(INSTRUCTIONS FOR THE TASK): The required output is the line with "The width and height of the screenshot is (1287, 319)." and each line that follows it to the end of the entries below, copied exactly and with nothing added.

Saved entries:
Start of Block

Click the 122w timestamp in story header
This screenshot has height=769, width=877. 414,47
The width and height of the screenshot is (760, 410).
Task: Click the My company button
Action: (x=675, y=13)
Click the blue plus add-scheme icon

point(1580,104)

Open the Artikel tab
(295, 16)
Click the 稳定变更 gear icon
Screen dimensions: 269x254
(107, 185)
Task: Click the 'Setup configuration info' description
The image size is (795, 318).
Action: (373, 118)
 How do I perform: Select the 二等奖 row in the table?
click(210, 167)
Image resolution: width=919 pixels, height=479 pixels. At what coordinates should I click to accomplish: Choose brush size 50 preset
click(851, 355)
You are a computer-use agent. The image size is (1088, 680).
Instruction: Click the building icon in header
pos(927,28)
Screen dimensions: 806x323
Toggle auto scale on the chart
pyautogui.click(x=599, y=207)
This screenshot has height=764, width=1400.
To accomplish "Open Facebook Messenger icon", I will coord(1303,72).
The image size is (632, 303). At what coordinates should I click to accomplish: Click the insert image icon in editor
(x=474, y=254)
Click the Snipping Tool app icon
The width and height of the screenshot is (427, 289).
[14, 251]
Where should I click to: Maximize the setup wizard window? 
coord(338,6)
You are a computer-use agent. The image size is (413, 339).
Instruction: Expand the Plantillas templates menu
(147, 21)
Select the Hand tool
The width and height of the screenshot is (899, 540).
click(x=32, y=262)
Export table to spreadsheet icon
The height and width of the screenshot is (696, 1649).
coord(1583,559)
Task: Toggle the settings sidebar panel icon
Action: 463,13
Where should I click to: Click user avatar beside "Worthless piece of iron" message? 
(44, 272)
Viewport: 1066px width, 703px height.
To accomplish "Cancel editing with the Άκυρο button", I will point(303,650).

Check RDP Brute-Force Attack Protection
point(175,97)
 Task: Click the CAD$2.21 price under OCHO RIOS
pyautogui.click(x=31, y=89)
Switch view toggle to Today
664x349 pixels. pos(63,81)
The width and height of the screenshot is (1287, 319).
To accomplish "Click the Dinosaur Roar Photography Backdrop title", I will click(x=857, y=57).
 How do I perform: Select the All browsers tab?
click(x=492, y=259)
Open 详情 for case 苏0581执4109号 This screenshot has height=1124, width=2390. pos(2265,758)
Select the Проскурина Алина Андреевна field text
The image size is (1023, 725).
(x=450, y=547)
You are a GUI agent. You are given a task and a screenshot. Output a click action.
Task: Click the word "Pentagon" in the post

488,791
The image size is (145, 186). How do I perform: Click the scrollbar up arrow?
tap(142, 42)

End of Block

(ANSWER TO THIS EXERCISE):
The width and height of the screenshot is (1287, 319).
To accomplish "Click the Dinosaur Roar Photography Backdrop title", I will click(x=857, y=57).
 How do I perform: Select the All browsers tab?
click(x=492, y=259)
Open 详情 for case 苏0581执4109号 This screenshot has height=1124, width=2390. pos(2265,758)
Select the Проскурина Алина Андреевна field text
The image size is (1023, 725).
(x=450, y=547)
You are a GUI agent. You are given a task and a screenshot. Output a click action.
Task: Click the word "Pentagon" in the post

488,791
The image size is (145, 186). How do I perform: Click the scrollbar up arrow?
tap(142, 42)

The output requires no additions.